Explanation: During the year the company has not availed any new loans and due to repayment of loans the debt equity ratio has come down. ii. Debt Service Coverage Ratio - the Debt Service Coverage Ratio as on 31 March 2022 was 0.01 whereas as on 31st March 2023 it was 0.18, a considerable variance of 2114.05% year on year. Explanation: Operation levels have increased for the year 2022-23 as compared to the previous year. Though the interest cost for the year 2022-23 has increased due to increase in bill discounting by 45 Lakhs due to change in SOFR rate from 2.5% to 5.05% but due to significant higher profits in current year the debt service coverage ratio is better than previous year. iii. Return on Equity Ratio - the Return on Equity Ratio as on 31 March 2022 was 0.001% whereas as on 31st March 2023 it was 0.98 %, a considerable variance of 118538.64% year on year. Explanation: Operation levels have increased for the year 2022-23 as compared to the previous year. The company has significant margins on sales compared to previous year.

iv. Return on Capital employed - the Return on Capital Employed Ratio as on 31 March 2022 was 1.61% whereas as on 31st March 2023 it was 61.50%, a considerable variance of 3714.26% year on year. Explanation: Operation levels have increased for the year 2022-23 as compared to the previous year.

v. Net Profit % - the net profit percentage as on 31 March 2022 was 0.01% whereas as on 31st March 2023 it was 17.54%, a considerable variance of 129092.53% year on year. Explanation: The profits for the current year have increased to due significant increase in sales price as compared to last year with cost remaining more or less at the same level.

vi. Return on Investment - the Return on Investment Ratio as on 31 March 2022 was -7.33%% whereas as on 31st March 2023 it was -0.02%, a considerable variance of -99.67% year on year. Explanation: Variance due to the fair value fluctuation of the investment and increase in investment due to new investment in debentures of another body corporate amounting to Rs.9.00 Cr.

vii. Current Ratio The Current ratio as on 31 March 2022 was 1.60%% whereas as on 31st March 2023 it was 2.24%, a considerable variance of 39.75% year on year. Explanation: The sales have increased significantly due to which receivables and bank balances have increased. There is an increase by Rs.628.86 Lakhs and Rs.3288 Lakhs in trade receivables and cash and cash equivalents respectively.

viii. Trade Receivables turnover ratio The Trade Receivables turnover ratio as on 31 March 2022 was 11.92%% whereas as on 31st March 2023 it was 15.04%, a considerable variance of 26.18% year on year. Explanation: Trade Receivables turnover ratio has increased due to increase in sales during FY 22-23 and the collection have been better during the year. ix. Trade payables turnover ratio - The Trade payables turnover ratio as on 31 March 2022 was 39.40%% whereas as on 31st March 2023 it was 57.71%, a considerable variance of 46.45% year on year. Explanation: Payable turnover ratio has increased due to increase in production and cost of production and payment terms being met as compared to previous year.

x. Net Capital turnover ratio - The net capital turnover ratio as on 31 March 2022 was 6.50% whereas as on 31st March 2023 it was 4.59%, a considerable variance of -29.32% year on year. Explanation: Operation levels have increased for the year 2022-23 as compared to the previous year and working capital ratio has increased for the year as compared to previous year.

k. Cautionary Statement:

Certain statements made in the management discussion and analysis report may constitute ‘forward-looking statements within the meaning of applicable laws and regulations. Actual results may differ from such expectations, projections and so on, whether express or implied. Several factors could make a significant difference to the Companys operations. These include economic conditions affecting demand and supply, government regulations and taxation, natural calamities and so on over which the Company does not have any direct control.

DATA EXTRACTS:
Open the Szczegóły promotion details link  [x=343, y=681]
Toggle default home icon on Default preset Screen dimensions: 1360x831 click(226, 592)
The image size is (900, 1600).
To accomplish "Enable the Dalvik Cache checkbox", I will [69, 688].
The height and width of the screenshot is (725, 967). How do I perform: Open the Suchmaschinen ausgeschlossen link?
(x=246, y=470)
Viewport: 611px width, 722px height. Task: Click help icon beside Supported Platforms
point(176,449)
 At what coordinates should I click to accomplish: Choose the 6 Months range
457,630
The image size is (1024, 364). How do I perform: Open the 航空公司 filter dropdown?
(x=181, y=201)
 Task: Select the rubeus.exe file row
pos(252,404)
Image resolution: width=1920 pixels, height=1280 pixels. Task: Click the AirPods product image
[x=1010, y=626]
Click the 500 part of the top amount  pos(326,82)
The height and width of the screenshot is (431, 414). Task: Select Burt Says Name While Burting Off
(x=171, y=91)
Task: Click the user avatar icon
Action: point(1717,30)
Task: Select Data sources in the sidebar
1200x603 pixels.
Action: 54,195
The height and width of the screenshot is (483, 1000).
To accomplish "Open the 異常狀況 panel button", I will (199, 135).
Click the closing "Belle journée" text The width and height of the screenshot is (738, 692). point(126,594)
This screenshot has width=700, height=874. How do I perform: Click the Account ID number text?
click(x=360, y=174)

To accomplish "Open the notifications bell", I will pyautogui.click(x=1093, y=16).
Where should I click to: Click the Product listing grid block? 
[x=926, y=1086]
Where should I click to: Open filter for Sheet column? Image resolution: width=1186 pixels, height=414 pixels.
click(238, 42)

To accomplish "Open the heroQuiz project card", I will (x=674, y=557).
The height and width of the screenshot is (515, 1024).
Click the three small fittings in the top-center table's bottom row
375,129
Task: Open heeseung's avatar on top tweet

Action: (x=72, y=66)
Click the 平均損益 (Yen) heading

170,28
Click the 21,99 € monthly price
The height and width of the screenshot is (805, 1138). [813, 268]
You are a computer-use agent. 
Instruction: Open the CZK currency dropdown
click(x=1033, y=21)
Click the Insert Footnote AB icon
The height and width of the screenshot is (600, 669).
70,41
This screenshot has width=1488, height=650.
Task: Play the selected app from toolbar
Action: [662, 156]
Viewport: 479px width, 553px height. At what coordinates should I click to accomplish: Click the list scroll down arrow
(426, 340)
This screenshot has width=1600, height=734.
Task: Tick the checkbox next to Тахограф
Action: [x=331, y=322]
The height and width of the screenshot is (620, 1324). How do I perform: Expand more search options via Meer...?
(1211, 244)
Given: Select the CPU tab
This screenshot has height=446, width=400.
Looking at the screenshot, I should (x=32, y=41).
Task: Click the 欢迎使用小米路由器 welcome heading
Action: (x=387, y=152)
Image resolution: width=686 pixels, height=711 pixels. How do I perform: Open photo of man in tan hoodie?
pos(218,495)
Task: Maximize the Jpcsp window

YOUR OBJECTIVE: Type out the part of the ratio analysis starting with "v. Net Profit" and going on through "the same level.", word for word. The rows have nothing to do with the ratio analysis.

OUTPUT FOR THIS TASK:
v. Net Profit % - the net profit percentage as on 31 March 2022 was 0.01% whereas as on 31st March 2023 it was 17.54%, a considerable variance of 129092.53% year on year. Explanation: The profits for the current year have increased to due significant increase in sales price as compared to last year with cost remaining more or less at the same level.